▶ _Instructions to follow_
Copy the stored entries below, beginning at the line that contains "You are a GUI" and ending with the last line, requests included. Multiply each click coordinate in the answers by 0.35, rounding to whole numbers with halves rounded up, and leave the pictures out.

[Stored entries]
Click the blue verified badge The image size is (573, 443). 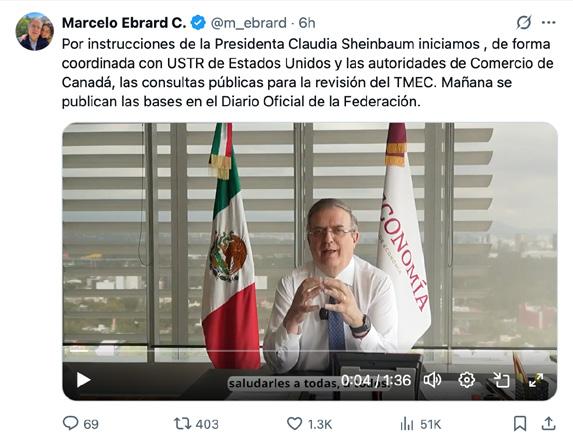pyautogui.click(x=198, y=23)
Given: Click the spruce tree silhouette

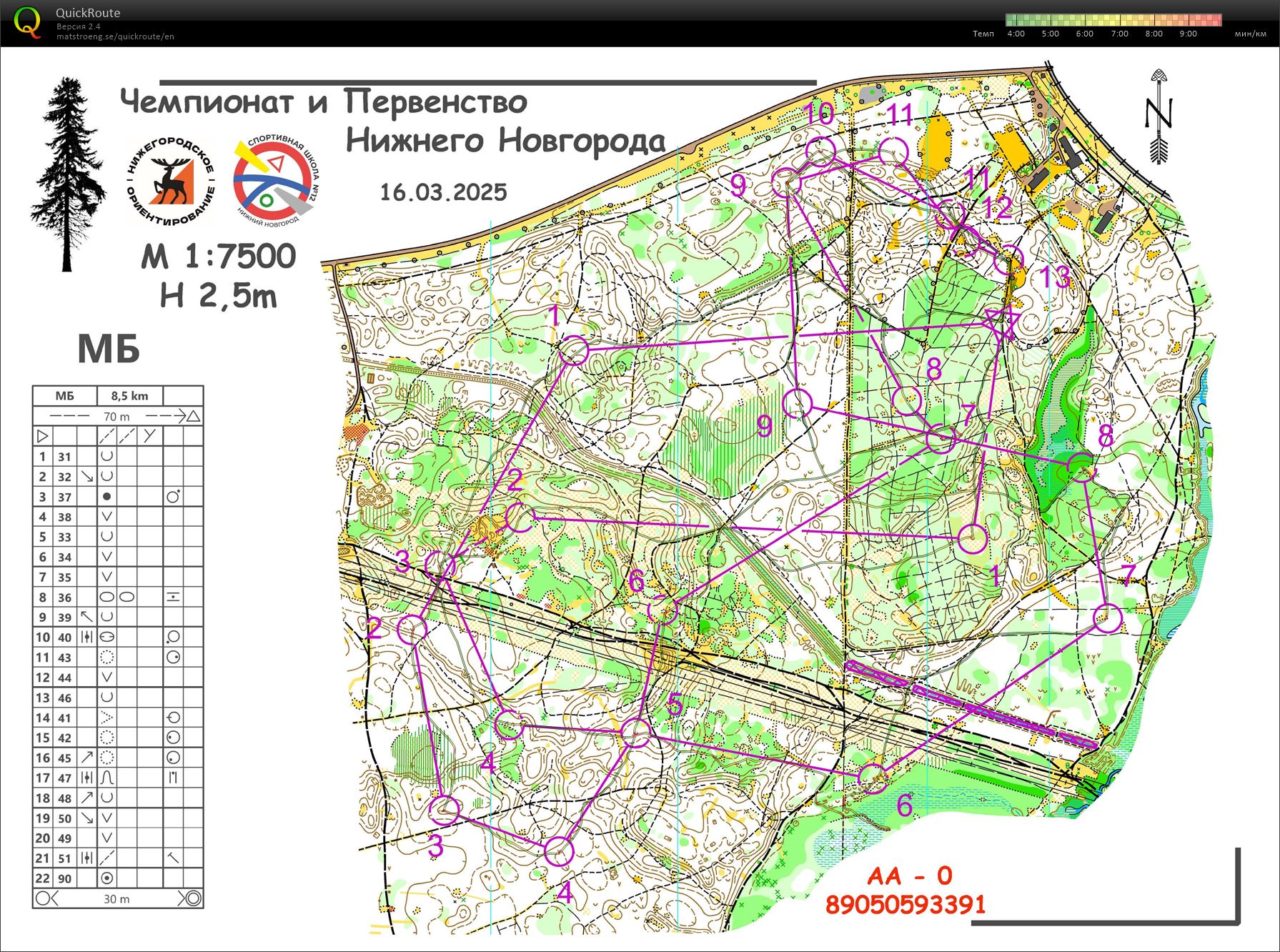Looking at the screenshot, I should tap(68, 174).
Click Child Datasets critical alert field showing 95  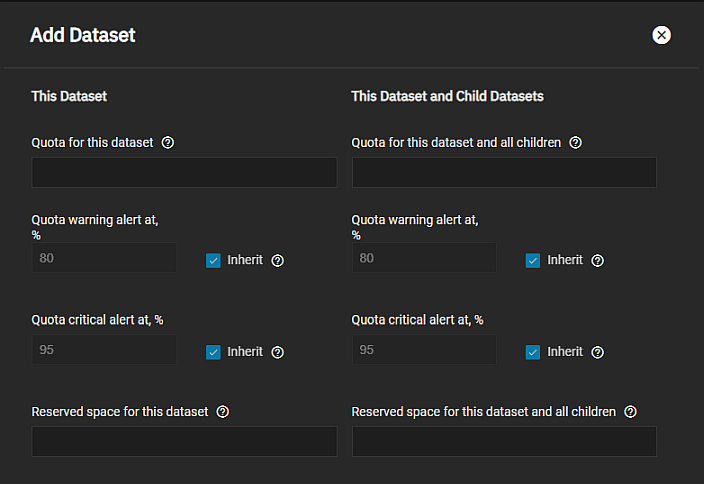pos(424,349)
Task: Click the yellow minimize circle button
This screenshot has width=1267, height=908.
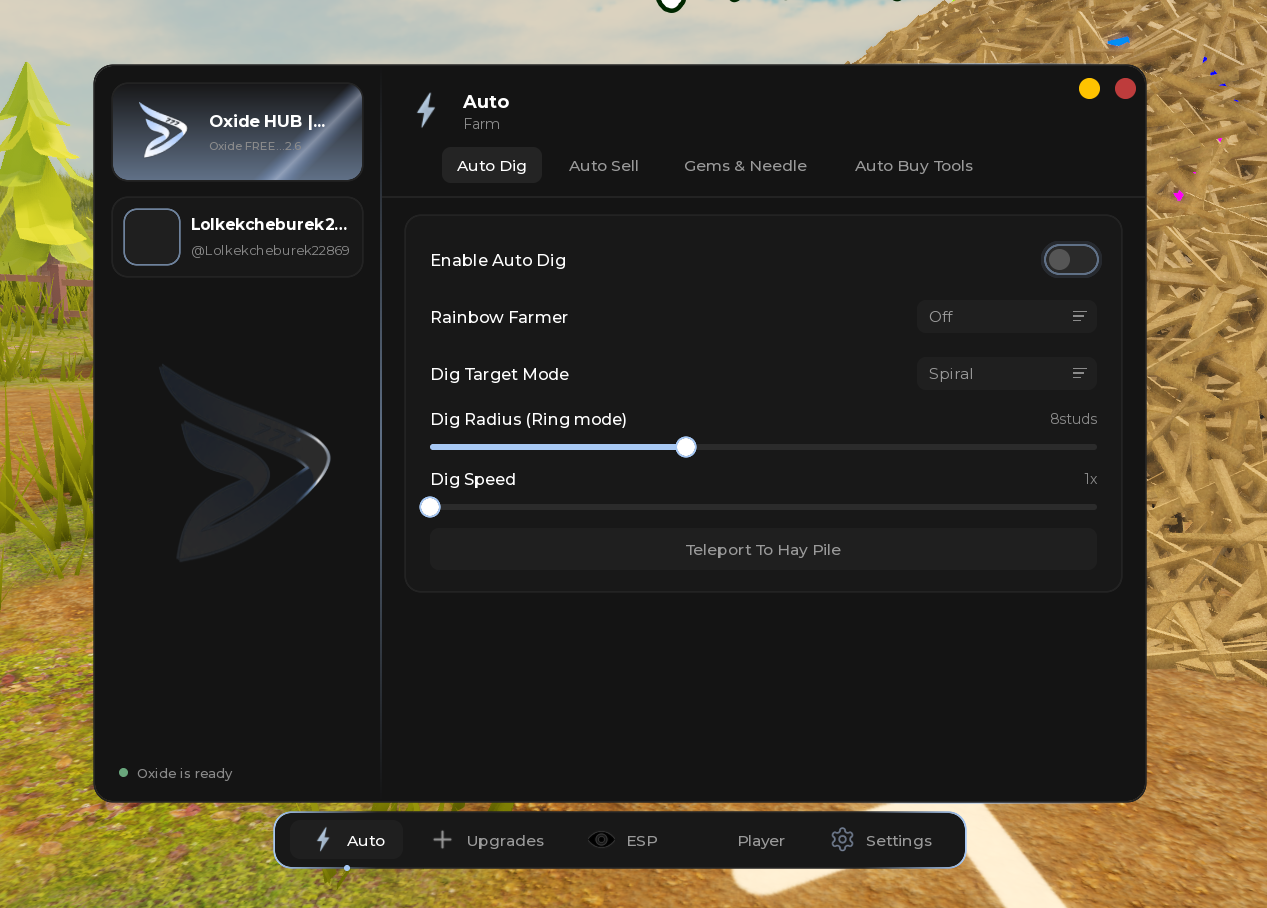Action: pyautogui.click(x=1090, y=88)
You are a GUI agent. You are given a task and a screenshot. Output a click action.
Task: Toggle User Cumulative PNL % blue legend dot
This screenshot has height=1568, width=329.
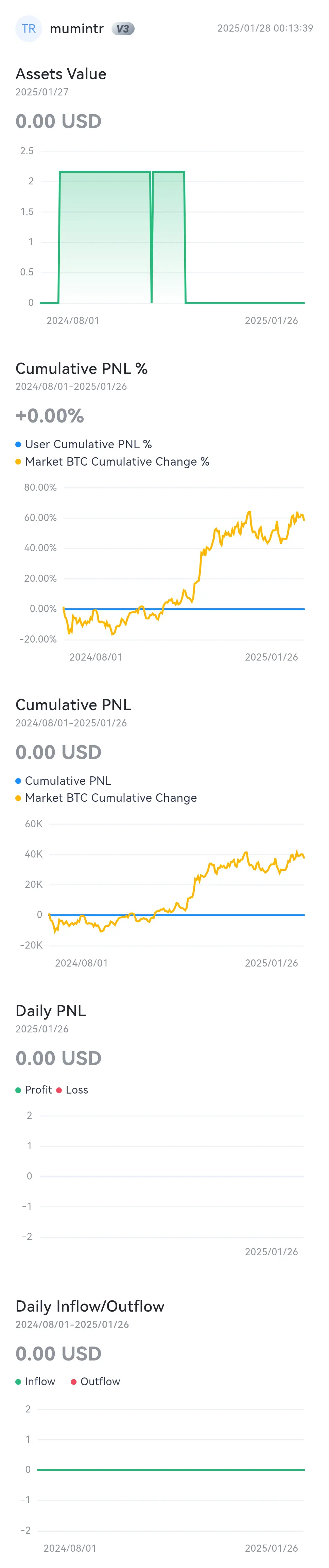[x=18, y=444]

▶ _Expected answer_
You are a GUI agent. You are given a task and a screenshot. Output a click action.
Task: Toggle User Cumulative PNL % blue legend dot
This screenshot has height=1568, width=329.
[x=6, y=155]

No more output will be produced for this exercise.